嫌われてしまった方が楽だっただろう

飛翔くんがそんな辛い思いをするならば、いっそのことあたしが大嫌いと突き放せば良かったのかもしれない。




飛翔くんは、またあの冷たい目をしたままなのだろうか?


ちゃんと笑っているのだろうか?



「中西くん、今まで色々ありがとうね」



そう、精一杯の笑顔を作り笑いかけると「何も出来なかった」と肩を竦めてはあたしから視線を反らした。



「ううん、ありがと☆」



そう言いながら、駐車場の方へと足を運んだ……



「流奈ちゃん、あのさ……」




背後から中西くんの声が、突き刺さってくる。




もう限界なんだ、振り向くことなんか出来ない……



夢から覚めた今、記憶に残っている翔くんとの物語をこれから抱えて歩き出さなくてはいけないのだから……。
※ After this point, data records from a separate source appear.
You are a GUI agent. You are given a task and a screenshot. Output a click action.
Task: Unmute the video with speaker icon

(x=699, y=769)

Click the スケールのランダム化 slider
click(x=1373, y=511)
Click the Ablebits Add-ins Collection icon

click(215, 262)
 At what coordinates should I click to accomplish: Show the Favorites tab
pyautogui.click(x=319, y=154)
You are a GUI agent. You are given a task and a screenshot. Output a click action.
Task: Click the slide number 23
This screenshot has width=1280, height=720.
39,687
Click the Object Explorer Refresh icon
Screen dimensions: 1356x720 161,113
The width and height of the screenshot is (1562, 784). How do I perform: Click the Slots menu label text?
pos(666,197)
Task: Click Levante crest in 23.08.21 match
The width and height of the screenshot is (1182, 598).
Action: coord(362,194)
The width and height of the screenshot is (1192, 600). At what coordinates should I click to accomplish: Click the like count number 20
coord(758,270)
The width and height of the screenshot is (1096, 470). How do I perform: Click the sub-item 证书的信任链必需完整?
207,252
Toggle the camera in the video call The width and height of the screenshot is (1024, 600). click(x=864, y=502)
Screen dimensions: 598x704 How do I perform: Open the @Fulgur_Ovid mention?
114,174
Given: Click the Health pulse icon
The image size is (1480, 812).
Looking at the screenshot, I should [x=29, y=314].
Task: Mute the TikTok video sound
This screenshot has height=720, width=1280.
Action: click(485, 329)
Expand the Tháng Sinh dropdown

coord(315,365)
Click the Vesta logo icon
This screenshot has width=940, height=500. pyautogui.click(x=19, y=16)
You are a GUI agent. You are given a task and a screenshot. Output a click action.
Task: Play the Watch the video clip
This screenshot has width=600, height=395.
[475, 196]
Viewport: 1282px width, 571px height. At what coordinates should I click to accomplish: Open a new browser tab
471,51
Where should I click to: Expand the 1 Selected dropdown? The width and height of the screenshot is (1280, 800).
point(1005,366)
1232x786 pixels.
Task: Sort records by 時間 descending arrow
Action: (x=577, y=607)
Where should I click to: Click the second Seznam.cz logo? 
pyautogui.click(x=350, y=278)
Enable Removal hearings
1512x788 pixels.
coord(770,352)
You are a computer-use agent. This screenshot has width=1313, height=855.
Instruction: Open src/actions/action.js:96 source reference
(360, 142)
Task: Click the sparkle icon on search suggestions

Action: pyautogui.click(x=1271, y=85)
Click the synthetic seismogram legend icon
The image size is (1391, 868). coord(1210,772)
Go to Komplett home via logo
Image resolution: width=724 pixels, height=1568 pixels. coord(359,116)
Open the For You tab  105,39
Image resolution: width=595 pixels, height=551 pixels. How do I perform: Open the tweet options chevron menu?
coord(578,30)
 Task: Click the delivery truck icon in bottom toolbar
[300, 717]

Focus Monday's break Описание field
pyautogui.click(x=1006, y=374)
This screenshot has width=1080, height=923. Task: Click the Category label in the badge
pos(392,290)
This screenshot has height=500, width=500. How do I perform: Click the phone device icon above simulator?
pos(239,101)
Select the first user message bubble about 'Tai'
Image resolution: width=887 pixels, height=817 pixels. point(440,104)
車に乗り込むと、いつの間に電源を入れていたのか、入ったままだったのか、翔くんがとってくれたアルバムの曲が流れていた






“2人愛し合った日々が


永遠にこの胸の中で


輝き続けるだろうーーー”



タイミングがいいのか、悪いのかもう良く分からないが、いつも何気なく飛翔くんの隣で聞いていたこの曲も、今はすごく重く感じる。





「つばさくん………っ…」




“そしてまた


出逢える時まで


さようならーーー”







あたしの涙は溢れ続けたーーーー。